Expression and Regulation of the Prokineticins (Endocrine Gland-Derived Vascular Endothelial Growth Factor and Bv8) and Their Receptors in the Human Endometrium across the Menstrual Cycle

S. Battersby, H. O. D. Critchley, K. Morgan, R. P. Millar and H. N. Jabbour

MRC Human Reproductive Sciences Unit (S.B., K.M., R.P.M., H.N.J.) and Department of Reproductive and Developmental Sciences (H.O.D.C.), Centre for Reproductive Biology, University of Edinburgh, Edinburgh EH16 4SB, United Kingdom

Address all correspondence and requests for reprints to: Dr. H. N. Jabbour, MRC Human Reproductive Sciences Unit, Centre for Reproductive Biology, University of Edinburgh, Chancellor’s Building, 49 Little France Crescent, Edinburgh EH16 4SB, United Kingdom. E-mail: h.jabbour{at}hrsu.mrc.ac.uk.
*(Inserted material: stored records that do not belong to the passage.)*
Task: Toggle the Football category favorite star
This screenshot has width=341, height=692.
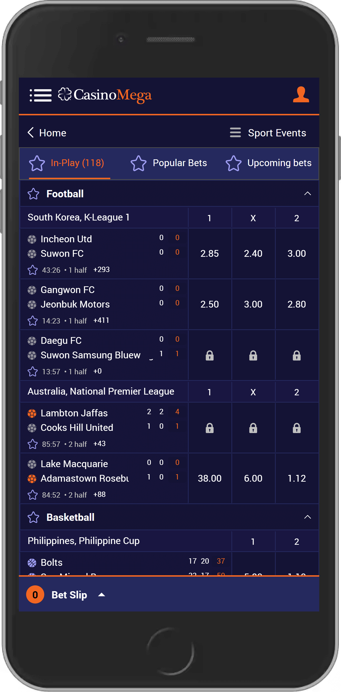Action: pyautogui.click(x=33, y=194)
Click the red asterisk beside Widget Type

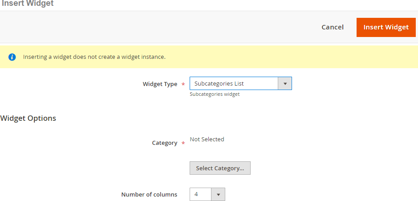(183, 84)
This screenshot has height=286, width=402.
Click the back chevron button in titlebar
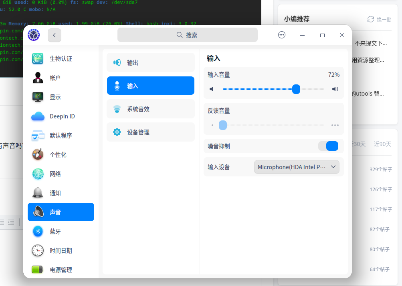tap(55, 35)
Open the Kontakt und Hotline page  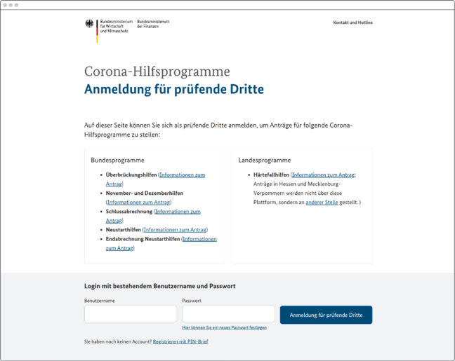(x=352, y=22)
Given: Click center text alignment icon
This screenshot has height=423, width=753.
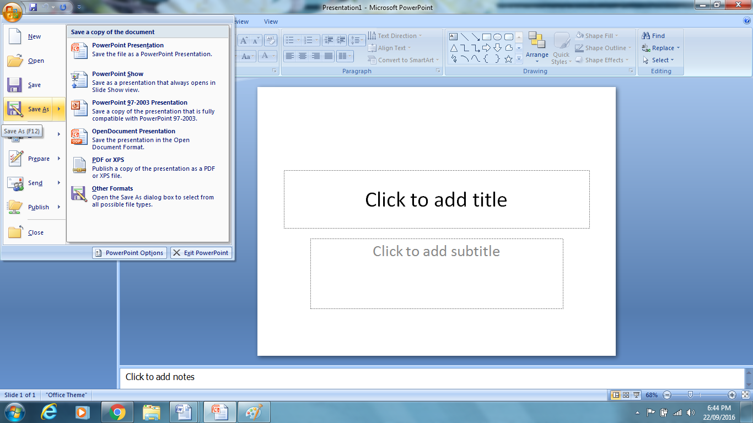Looking at the screenshot, I should pos(303,56).
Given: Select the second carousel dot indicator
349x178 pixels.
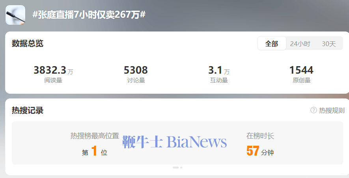Looking at the screenshot, I should click(x=181, y=167).
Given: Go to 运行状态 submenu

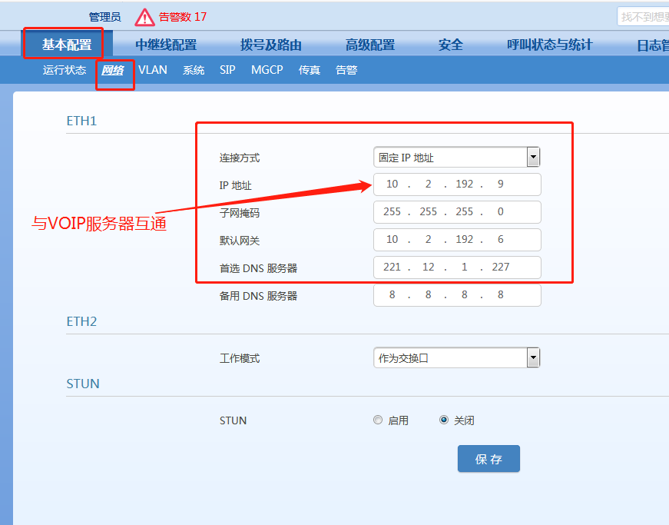Looking at the screenshot, I should click(65, 70).
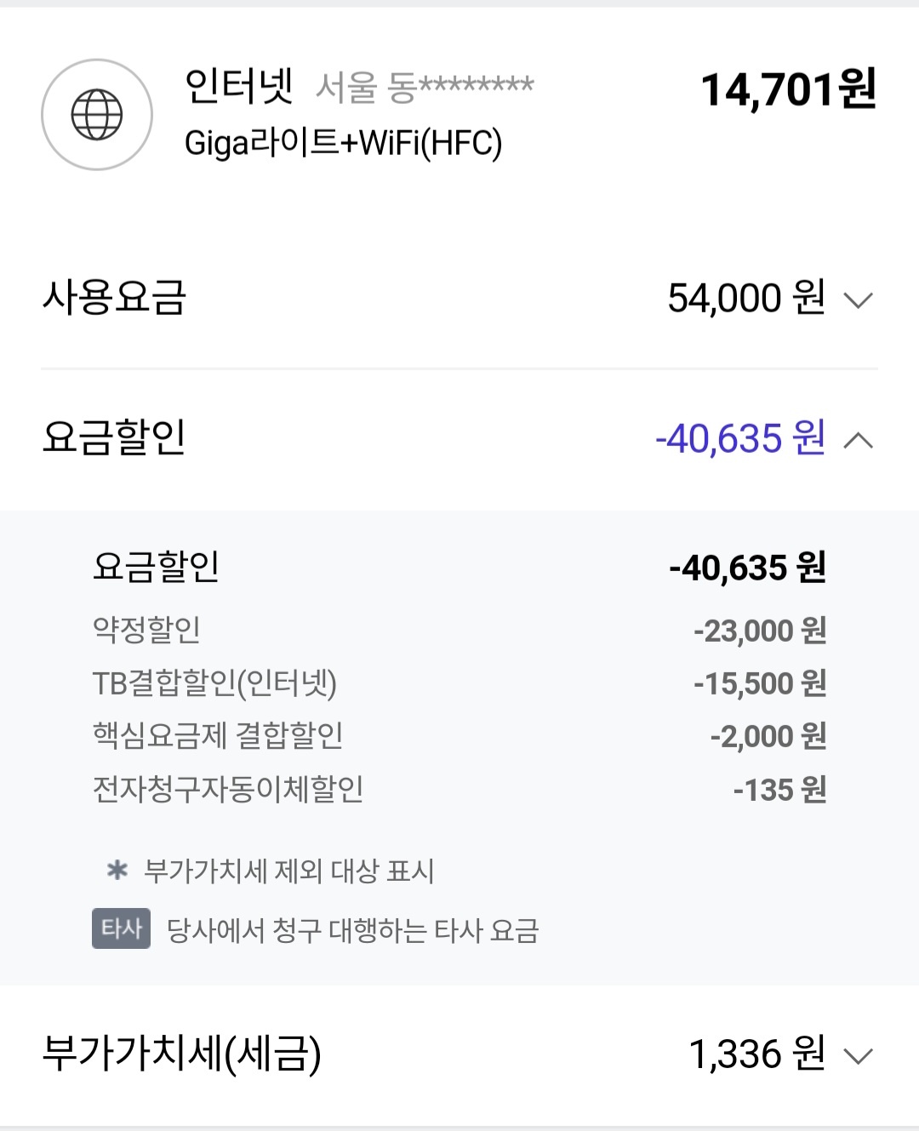
Task: Click the 54,000 원 usage amount
Action: point(745,298)
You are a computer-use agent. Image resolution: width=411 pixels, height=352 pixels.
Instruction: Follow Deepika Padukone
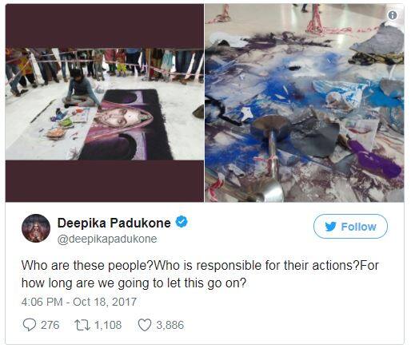click(350, 227)
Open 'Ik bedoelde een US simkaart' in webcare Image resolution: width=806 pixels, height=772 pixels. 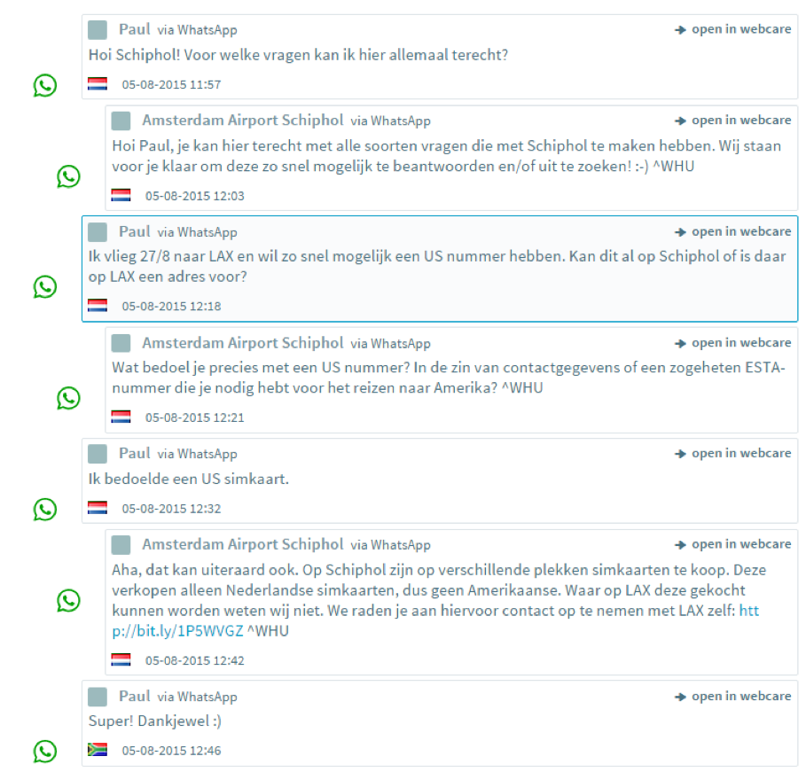click(x=733, y=453)
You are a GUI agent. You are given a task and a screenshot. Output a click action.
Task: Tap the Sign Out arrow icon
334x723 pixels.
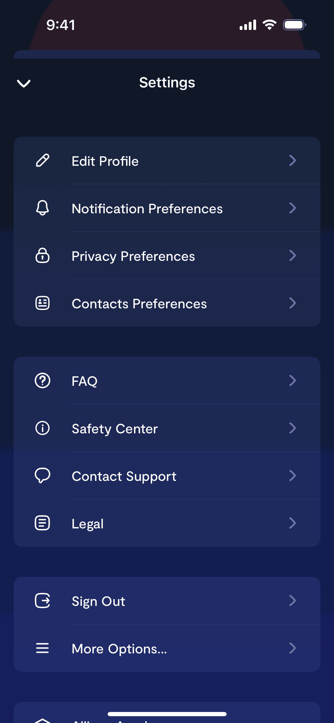[42, 601]
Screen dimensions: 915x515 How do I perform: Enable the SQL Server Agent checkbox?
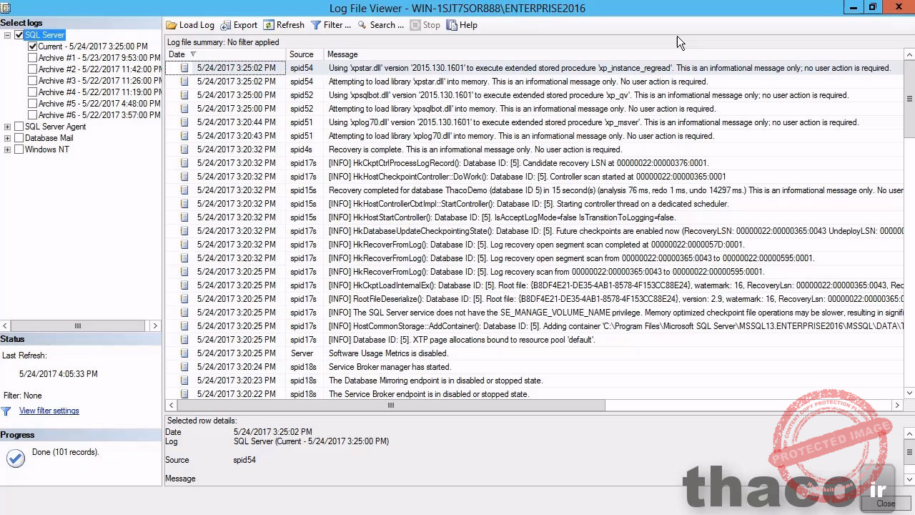(19, 127)
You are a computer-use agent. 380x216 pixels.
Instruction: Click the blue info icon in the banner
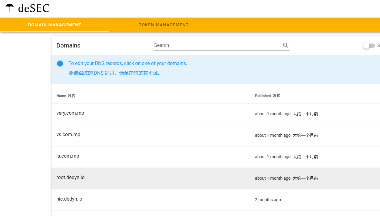[60, 64]
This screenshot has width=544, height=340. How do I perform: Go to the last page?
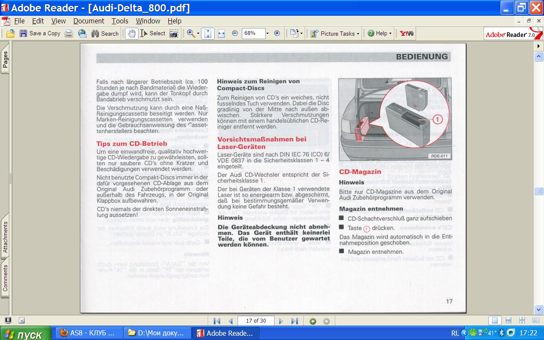click(295, 321)
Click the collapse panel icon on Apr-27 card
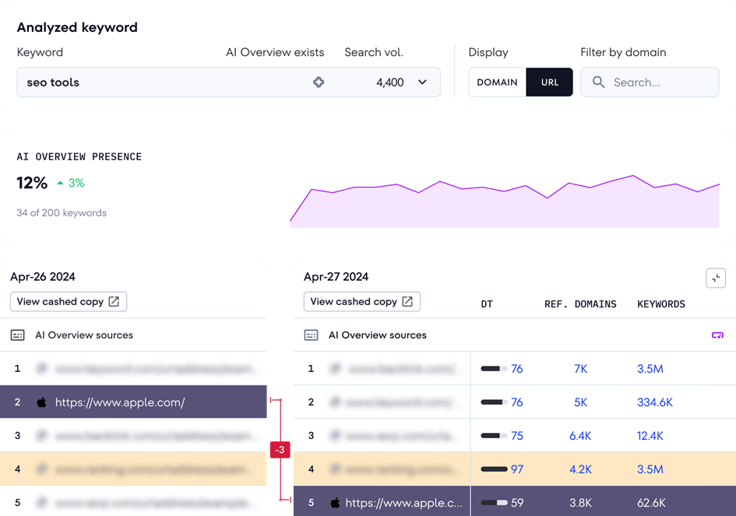This screenshot has width=736, height=516. coord(715,279)
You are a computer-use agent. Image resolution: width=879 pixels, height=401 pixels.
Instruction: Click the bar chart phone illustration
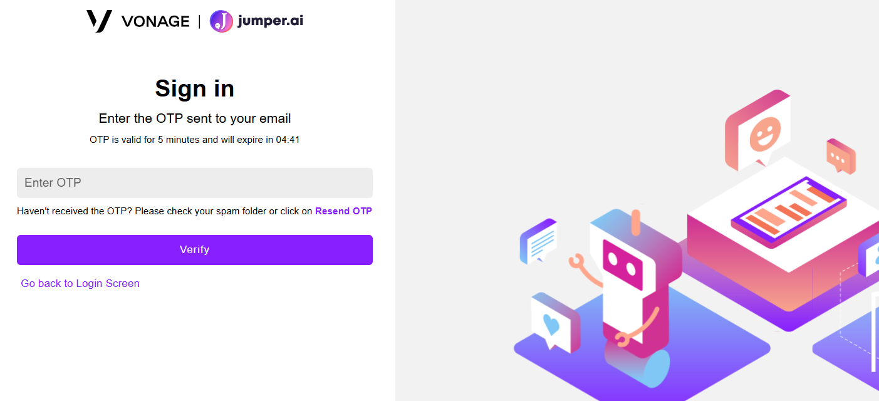click(788, 210)
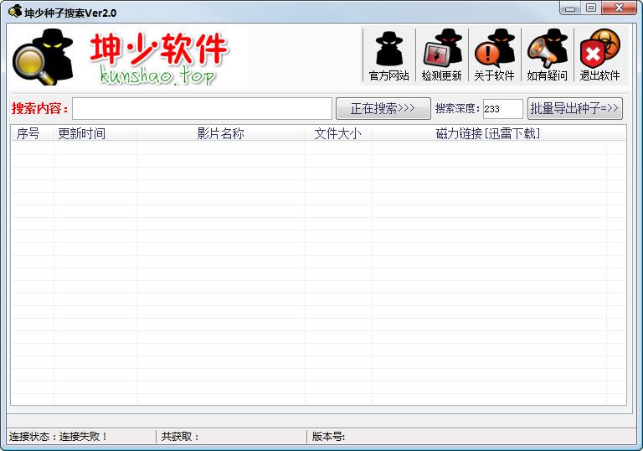Minimize the 坤少种子搜索 window
Screen dimensions: 643x451
tap(571, 8)
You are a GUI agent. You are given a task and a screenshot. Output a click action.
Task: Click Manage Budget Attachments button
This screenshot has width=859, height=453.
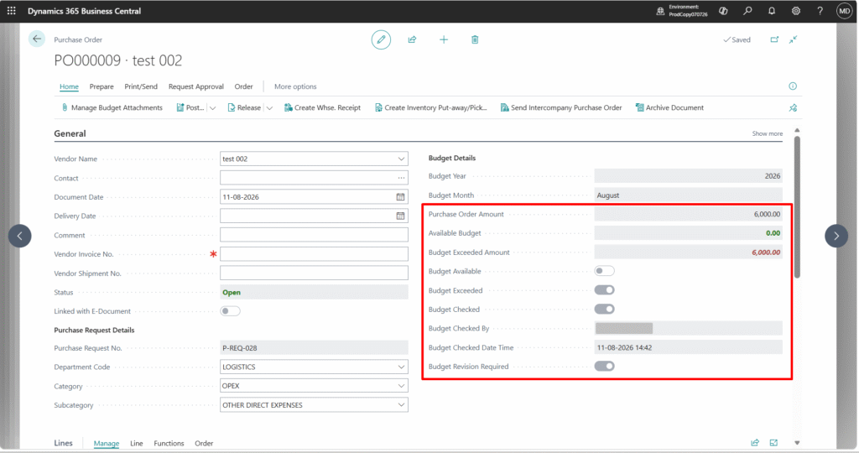[x=112, y=108]
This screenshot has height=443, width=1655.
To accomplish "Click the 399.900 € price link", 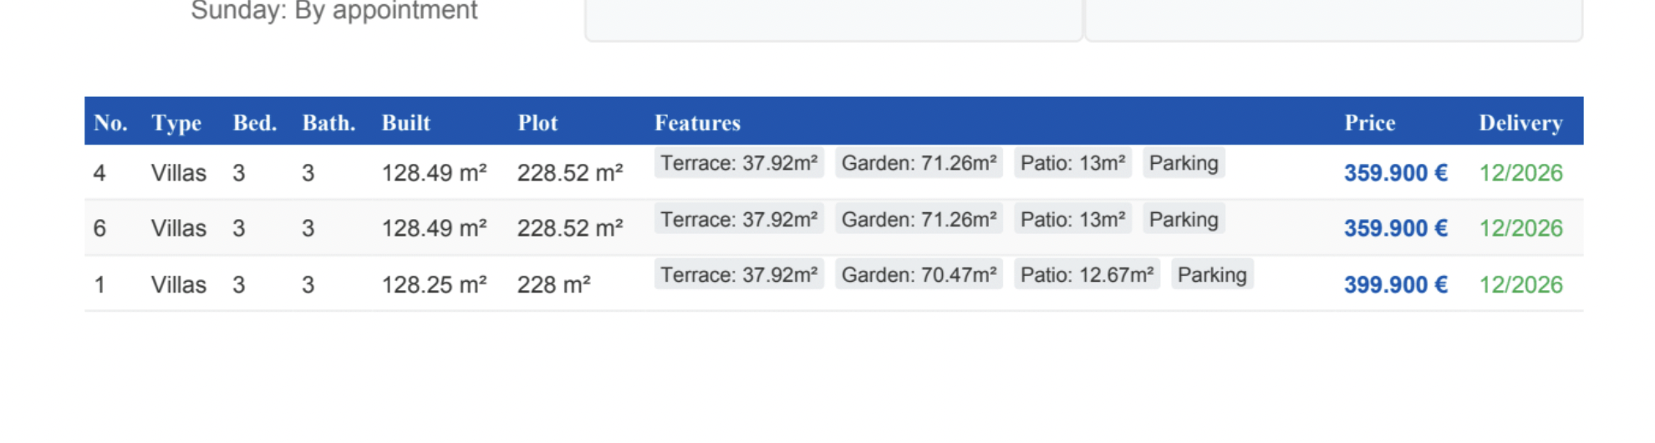I will click(1395, 285).
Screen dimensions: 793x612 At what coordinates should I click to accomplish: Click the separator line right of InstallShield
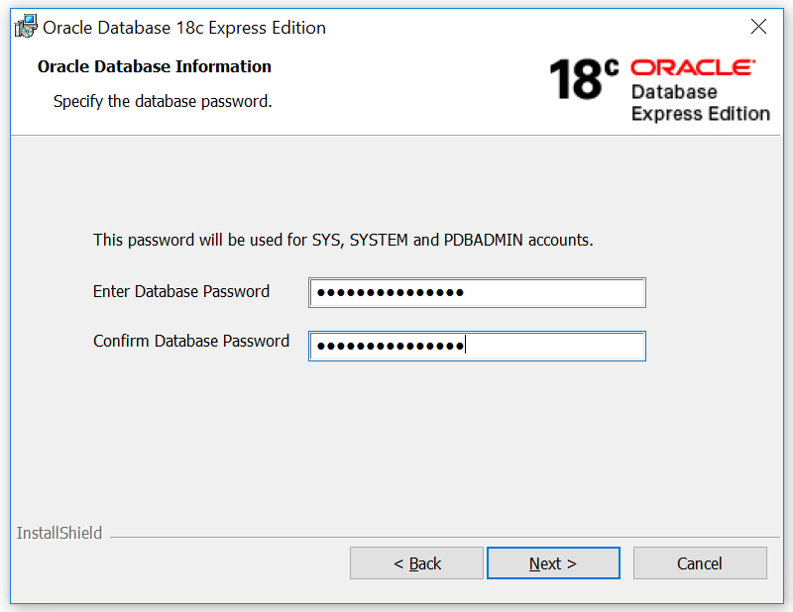(x=446, y=538)
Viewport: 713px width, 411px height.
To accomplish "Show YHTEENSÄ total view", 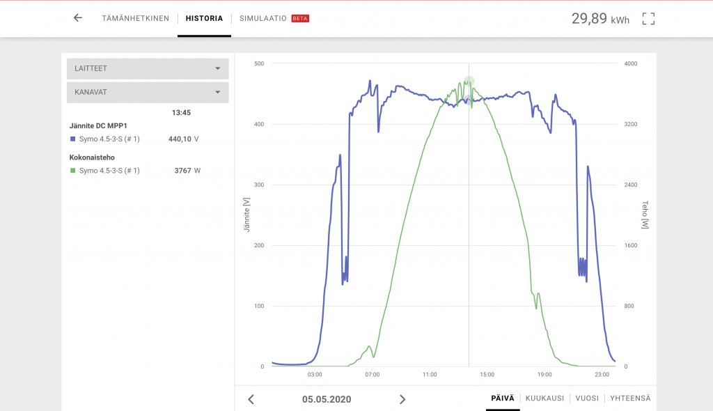I will (x=630, y=398).
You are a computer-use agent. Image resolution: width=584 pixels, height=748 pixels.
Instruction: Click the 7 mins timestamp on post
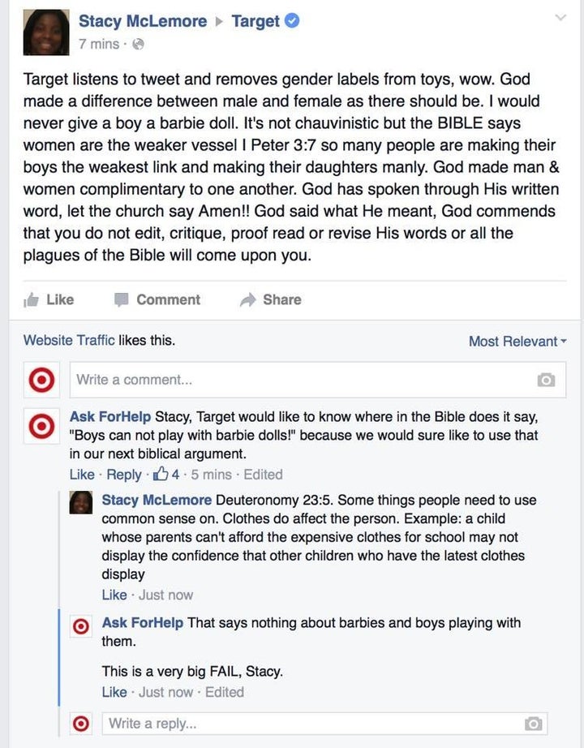99,44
This study investigated the possible role of the newly discovered endocrine gland-derived vascular endothelial growth factors and their cognate receptors in the human endometrium during the menstrual cycle. Endocrine gland-derived vascular endothelial growth factors are also known as prokineticin (PK) 1 and PK2 and their receptors as PKR1 and PKR2. Expression of PK1 was elevated in the secretory compared with the proliferative phase of the menstrual cycle (P < 0.05). There was no temporal variation in expression of PK2, PKR1, or PKR2.

PK1 and PK2 and their receptors were localized to multiple cellular compartments, including glandular epithelial, stromal, and endothelial cells in the endometrium and endothelial and smooth muscle cells in the myometrium. The elevation in PK1 expression in the secretory phase of the menstrual cycle indicated potential regulation of PK1 by progesterone. To investigate this, endometrial tissue was treated with 1 µM (µmol/liter–1) progesterone for 24 h, and PK1 expression was assessed by quantitative RT-PCR. Treatment with 1 µM (µmol/liter–1) progesterone resulted in 2.91 ± 0.75-fold elevation in PK1 expression, compared with controls (P < 0.05). These data identify a paracrine role for the PKs and their receptors in endometrial vascular function.

Abbreviations: FGF, Fibroblast growth factor; FITC, fluoroscein isothiocyanate; PK, prokineticin; PKR, PK receptor; VEGF, vascular endothelial growth factor.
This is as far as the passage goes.